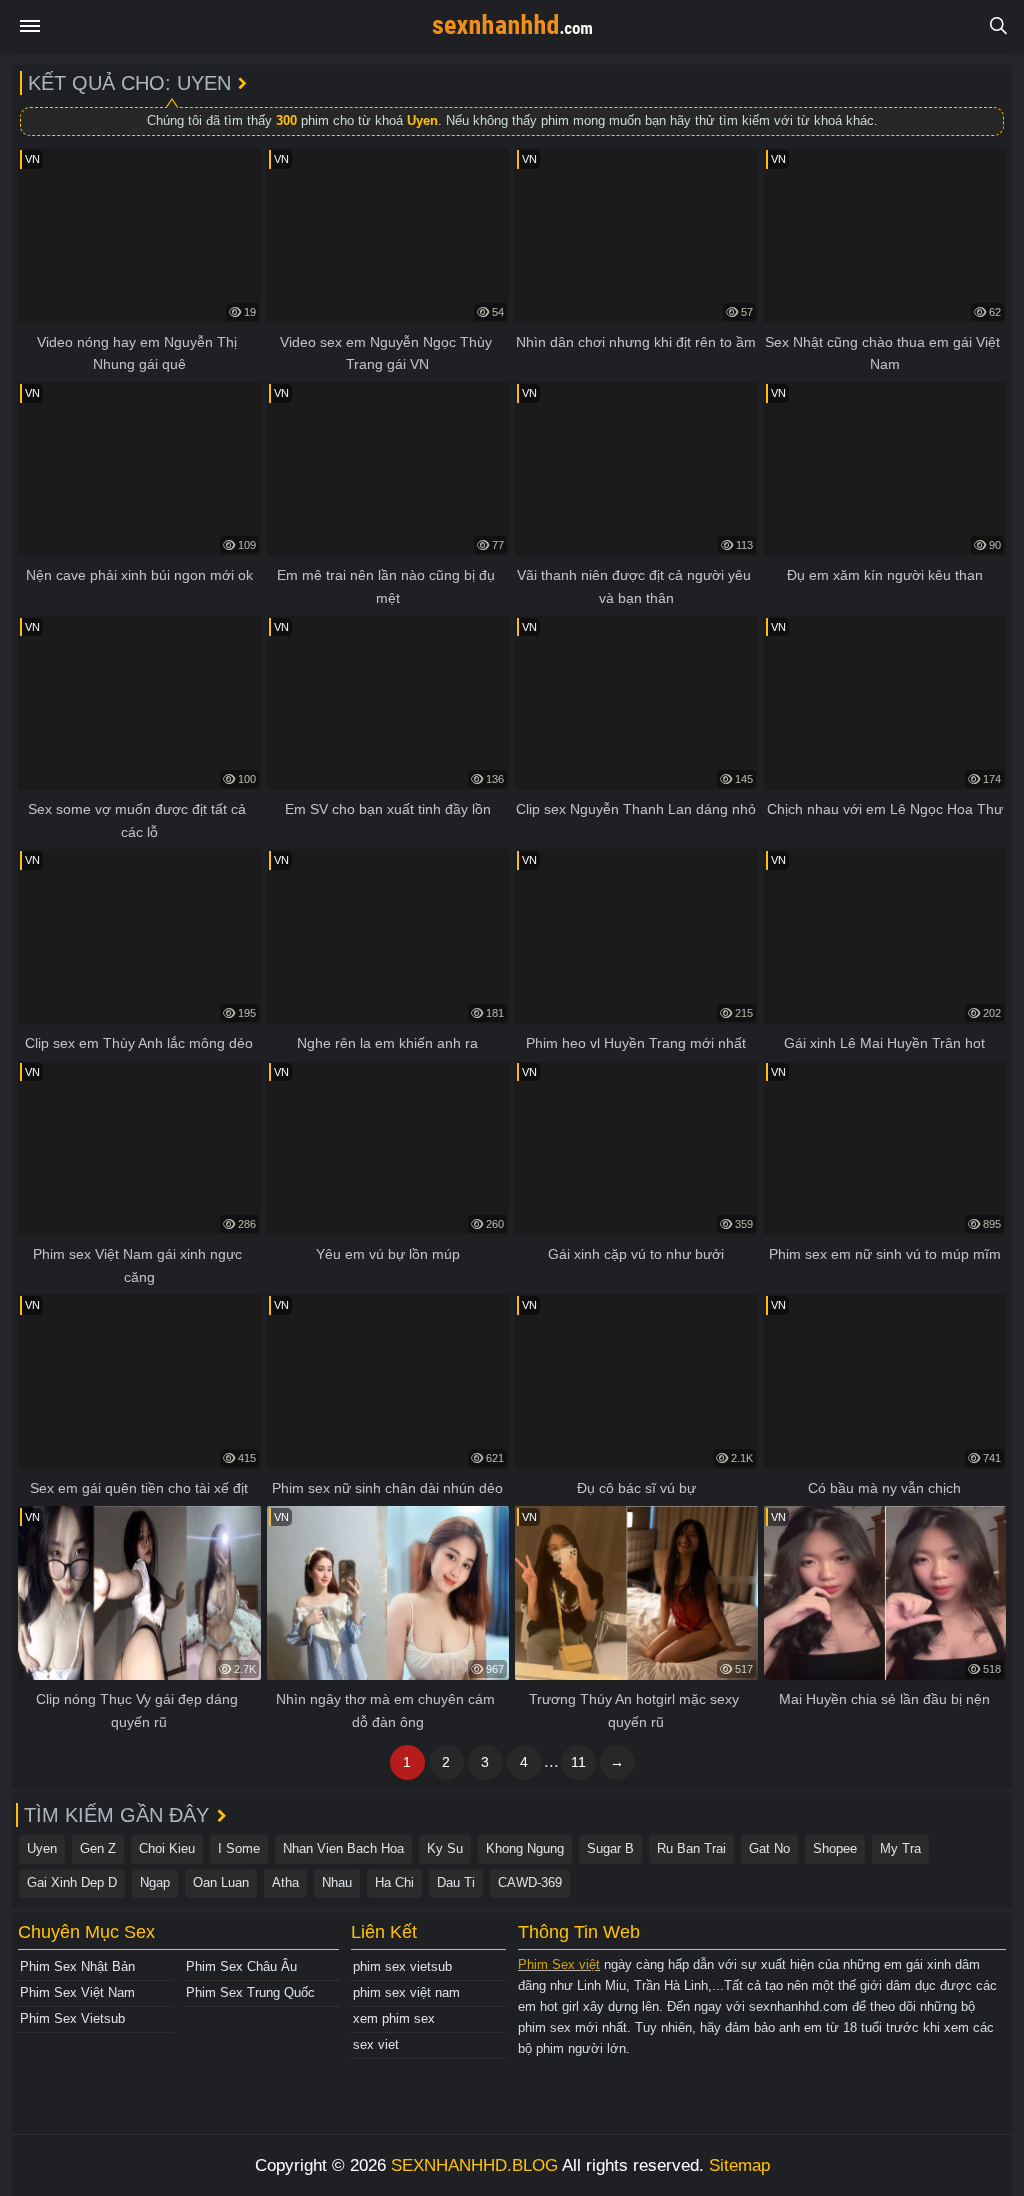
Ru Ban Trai (691, 1848)
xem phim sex (394, 2018)
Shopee (835, 1848)
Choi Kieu (167, 1848)
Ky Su (445, 1848)
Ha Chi (394, 1882)
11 (578, 1762)
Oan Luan (221, 1882)
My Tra (900, 1848)
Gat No (769, 1848)
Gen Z (98, 1848)
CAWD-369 (530, 1882)
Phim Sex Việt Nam (77, 1992)
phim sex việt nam (406, 1992)
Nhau (337, 1882)
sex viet (376, 2044)
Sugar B (610, 1848)
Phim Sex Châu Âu (241, 1966)
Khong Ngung (525, 1848)
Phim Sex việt (559, 1964)
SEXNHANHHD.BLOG (474, 2165)
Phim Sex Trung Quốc (250, 1992)
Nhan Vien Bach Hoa (343, 1848)
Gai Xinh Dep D (72, 1882)
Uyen (42, 1848)
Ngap (155, 1882)
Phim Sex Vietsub (72, 2018)
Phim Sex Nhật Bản (77, 1966)
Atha (285, 1882)
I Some (239, 1848)
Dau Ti (456, 1882)
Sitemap (739, 2165)
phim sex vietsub (402, 1966)
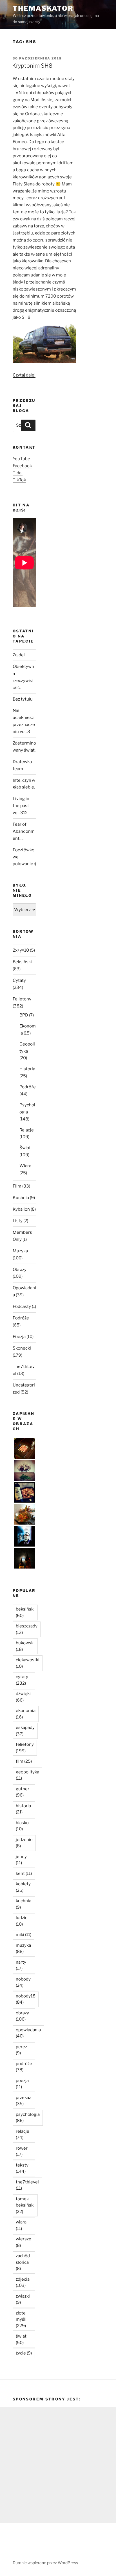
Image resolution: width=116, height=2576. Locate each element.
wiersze (23, 2242)
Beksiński (22, 961)
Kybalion (21, 1209)
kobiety (23, 1887)
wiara (21, 2225)
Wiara (25, 1165)
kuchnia (23, 1904)
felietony (25, 1747)
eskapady (25, 1730)
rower (22, 2151)
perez (21, 2050)
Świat (25, 1147)
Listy (18, 1220)
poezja (22, 2084)
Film (17, 1186)
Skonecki (22, 1348)
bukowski (25, 1646)
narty (21, 1965)
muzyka (23, 1948)
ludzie (22, 1921)
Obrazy (19, 1269)
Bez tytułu (23, 699)
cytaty (22, 1680)
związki (23, 2299)
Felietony (22, 999)
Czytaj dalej (24, 375)
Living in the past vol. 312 (21, 805)
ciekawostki (27, 1663)
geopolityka (27, 1775)
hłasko (22, 1826)
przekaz (23, 2101)
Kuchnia (21, 1197)
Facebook (22, 465)
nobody (23, 1982)
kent (24, 1873)
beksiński (25, 1612)
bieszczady (26, 1629)
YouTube (21, 458)
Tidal (18, 472)
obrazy (22, 2016)
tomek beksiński (25, 2205)
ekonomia (25, 1714)
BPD (23, 1015)
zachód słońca (23, 2262)
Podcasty (22, 1306)
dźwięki (23, 1697)
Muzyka (20, 1250)
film (24, 1761)
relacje (22, 2134)
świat (21, 2339)
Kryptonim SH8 (32, 65)
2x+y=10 (21, 950)
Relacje (26, 1130)
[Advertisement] (58, 2465)
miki (23, 1934)
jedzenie (24, 1843)
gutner (22, 1792)
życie (24, 2353)
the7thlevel (27, 2185)
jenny (21, 1860)
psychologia (28, 2117)
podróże (24, 2067)
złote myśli (21, 2319)
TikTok (19, 479)
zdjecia (23, 2282)
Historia (27, 1068)
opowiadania (28, 2033)
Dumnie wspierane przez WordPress (45, 2562)
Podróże (27, 1086)
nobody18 (25, 1999)
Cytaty (19, 980)
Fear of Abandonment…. (24, 831)
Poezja (19, 1336)
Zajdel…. (21, 654)
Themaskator (43, 8)
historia (23, 1809)
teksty (22, 2168)
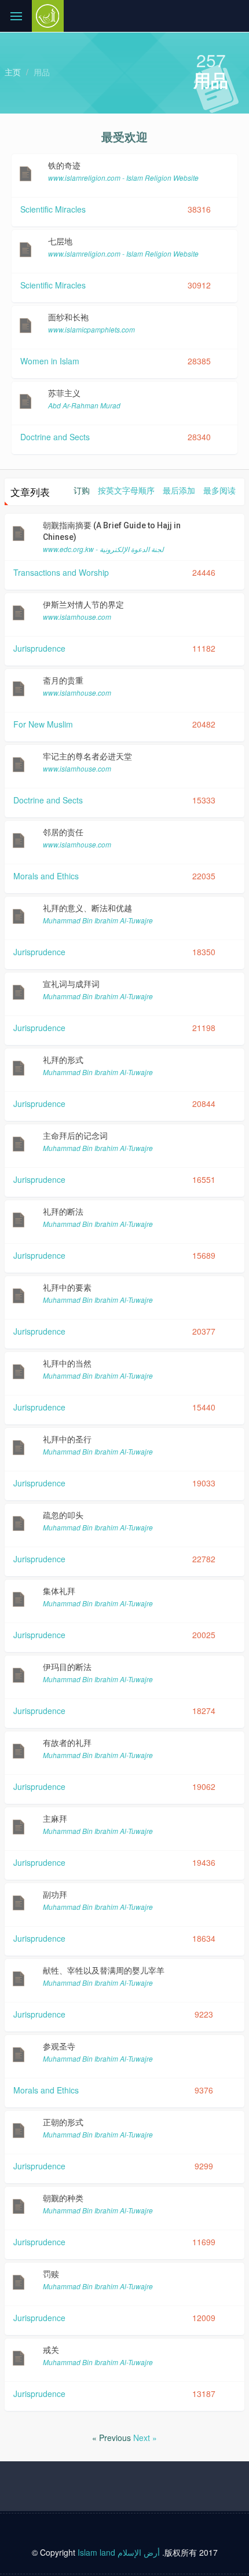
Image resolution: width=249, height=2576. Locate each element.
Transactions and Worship (61, 572)
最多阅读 (219, 490)
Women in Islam (49, 361)
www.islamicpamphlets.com (91, 329)
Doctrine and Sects (55, 437)
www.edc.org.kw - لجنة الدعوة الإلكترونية (103, 549)
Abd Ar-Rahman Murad (84, 405)
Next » (145, 2437)
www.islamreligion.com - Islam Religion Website (123, 177)
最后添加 (179, 490)
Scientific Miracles (53, 209)
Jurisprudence (39, 648)
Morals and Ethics (46, 876)
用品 (42, 72)
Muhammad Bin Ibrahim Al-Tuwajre (98, 920)
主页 (13, 72)
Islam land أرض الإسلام (119, 2552)
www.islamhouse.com (77, 617)
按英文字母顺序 (126, 490)
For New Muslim (43, 724)
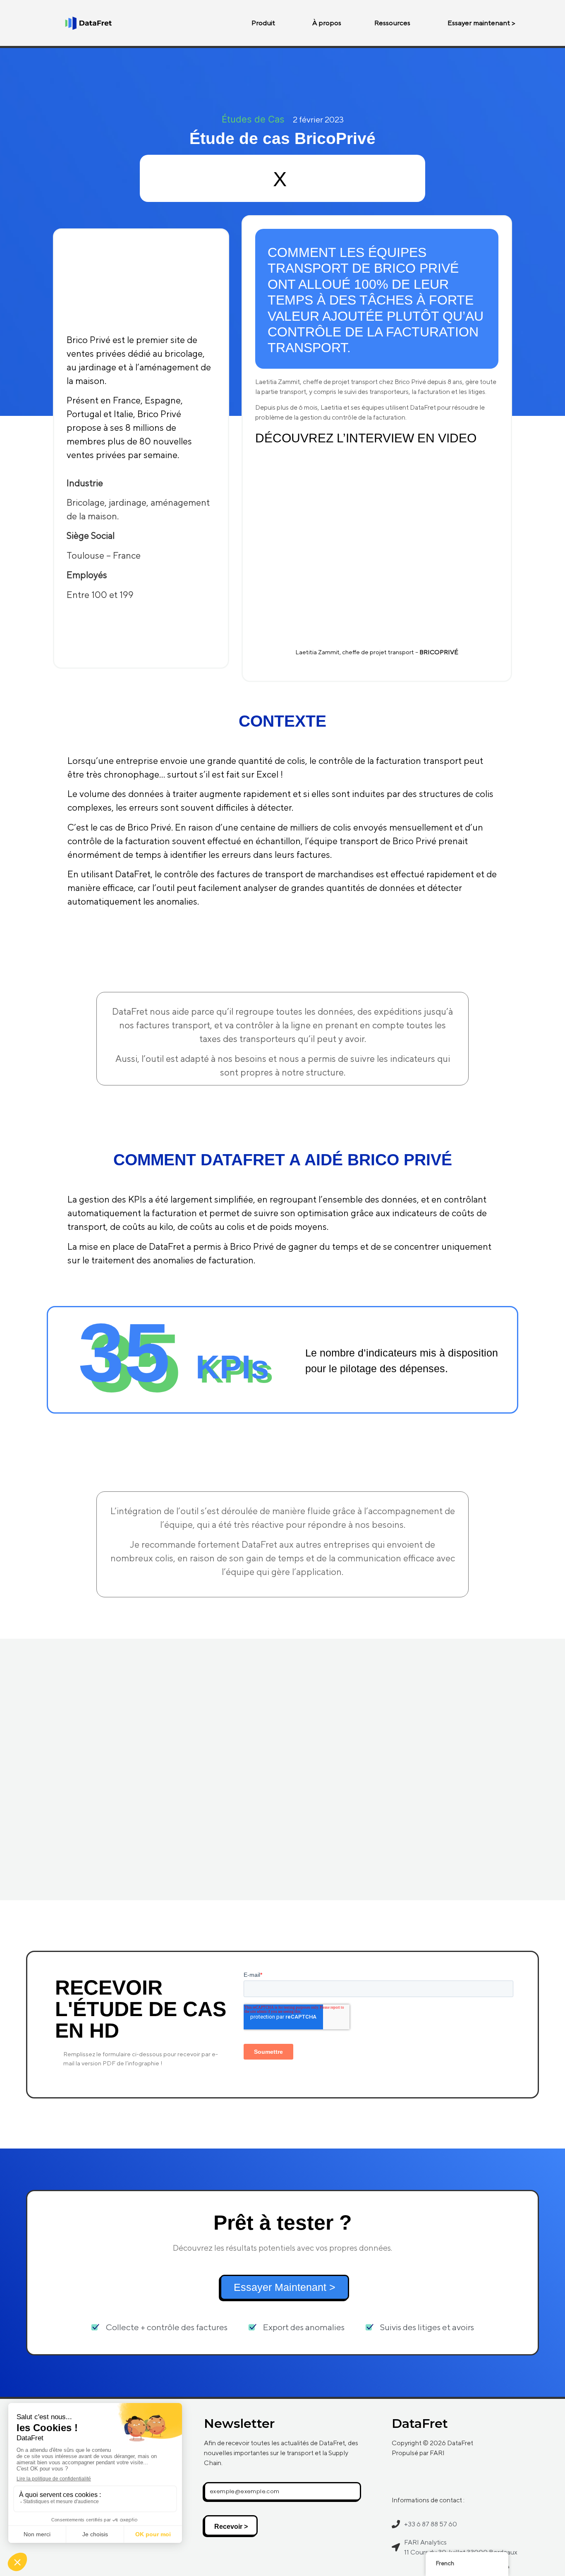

---------------

Quote each record exactly as it stands, minus the pictures.

** Answer below **
Ru Ban Trai (691, 1848)
xem phim sex (394, 2018)
Shopee (835, 1848)
Choi Kieu (167, 1848)
Ky Su (445, 1848)
Ha Chi (394, 1882)
11 (578, 1762)
Oan Luan (221, 1882)
My Tra (900, 1848)
Gat No (769, 1848)
Gen Z (98, 1848)
CAWD-369 (530, 1882)
Phim Sex Việt Nam (77, 1992)
phim sex việt nam (406, 1992)
Nhau (337, 1882)
sex viet (376, 2044)
Sugar B (610, 1848)
Phim Sex Châu Âu (241, 1966)
Khong Ngung (525, 1848)
Phim Sex việt (559, 1964)
SEXNHANHHD.BLOG (474, 2165)
Phim Sex Trung Quốc (250, 1992)
Nhan Vien Bach Hoa (343, 1848)
Gai Xinh Dep D (72, 1882)
Uyen (42, 1848)
Ngap (155, 1882)
Phim Sex Vietsub (72, 2018)
Phim Sex Nhật Bản (77, 1966)
Atha (285, 1882)
I Some (239, 1848)
Dau Ti (456, 1882)
Sitemap (739, 2165)
phim sex vietsub (402, 1966)
Image resolution: width=116, height=2576. Locate each element.
wiersze (23, 2242)
Beksiński (22, 961)
Kybalion (21, 1209)
kobiety (23, 1887)
wiara (21, 2225)
Wiara (25, 1165)
kuchnia (23, 1904)
felietony (25, 1747)
eskapady (25, 1730)
rower (22, 2151)
perez (21, 2050)
Świat (25, 1147)
Listy (18, 1220)
poezja (22, 2084)
Film (17, 1186)
Skonecki (22, 1348)
bukowski (25, 1646)
narty (21, 1965)
muzyka (23, 1948)
ludzie (22, 1921)
Obrazy (19, 1269)
Bez tytułu (23, 699)
cytaty (22, 1680)
związki (23, 2299)
Felietony (22, 999)
Czytaj dalej (24, 375)
Living in the past vol. 312 (21, 805)
ciekawostki (27, 1663)
geopolityka (27, 1775)
hłasko (22, 1826)
przekaz (23, 2101)
Kuchnia (21, 1197)
Facebook (22, 465)
nobody (23, 1982)
kent (24, 1873)
beksiński (25, 1612)
bieszczady (26, 1629)
YouTube (21, 458)
Tidal (18, 472)
obrazy (22, 2016)
tomek beksiński (25, 2205)
ekonomia (25, 1714)
BPD (23, 1015)
zachód słońca (23, 2262)
Podcasty (22, 1306)
dźwięki (23, 1697)
Muzyka (20, 1250)
film (24, 1761)
relacje (22, 2134)
świat (21, 2339)
Kryptonim SH8 (32, 65)
2x+y=10 (21, 950)
Relacje (26, 1130)
[Advertisement] (58, 2465)
miki (23, 1934)
jedzenie (24, 1843)
gutner (22, 1792)
życie (24, 2353)
the7thlevel (27, 2185)
jenny (21, 1860)
psychologia (28, 2117)
podróże (24, 2067)
złote myśli (21, 2319)
TikTok (19, 479)
zdjecia (23, 2282)
Historia (27, 1068)
opowiadania (28, 2033)
Dumnie wspierane przez WordPress (45, 2562)
Podróże (27, 1086)
nobody18 (25, 1999)
Cytaty (19, 980)
Fear of Abandonment…. (24, 831)
Poezja (19, 1336)
Zajdel…. (21, 654)
Themaskator (43, 8)
historia (23, 1809)
teksty (22, 2168)
Image resolution: width=249, height=2576. Locate each element.
Transactions and Worship (61, 572)
最多阅读 (219, 490)
Women in Islam (49, 361)
www.islamicpamphlets.com (91, 329)
Doctrine and Sects (55, 437)
www.edc.org.kw - لجنة الدعوة الإلكترونية (103, 549)
Abd Ar-Rahman Murad (84, 405)
Next » (145, 2437)
www.islamreligion.com - Islam Religion Website (123, 177)
最后添加 (179, 490)
Scientific Miracles (53, 209)
Jurisprudence (39, 648)
Morals and Ethics (46, 876)
用品 (42, 72)
Muhammad Bin Ibrahim Al-Tuwajre (98, 920)
主页 (13, 72)
Islam land أرض الإسلام (119, 2552)
www.islamhouse.com (77, 617)
按英文字母顺序 (126, 490)
For New Muslim (43, 724)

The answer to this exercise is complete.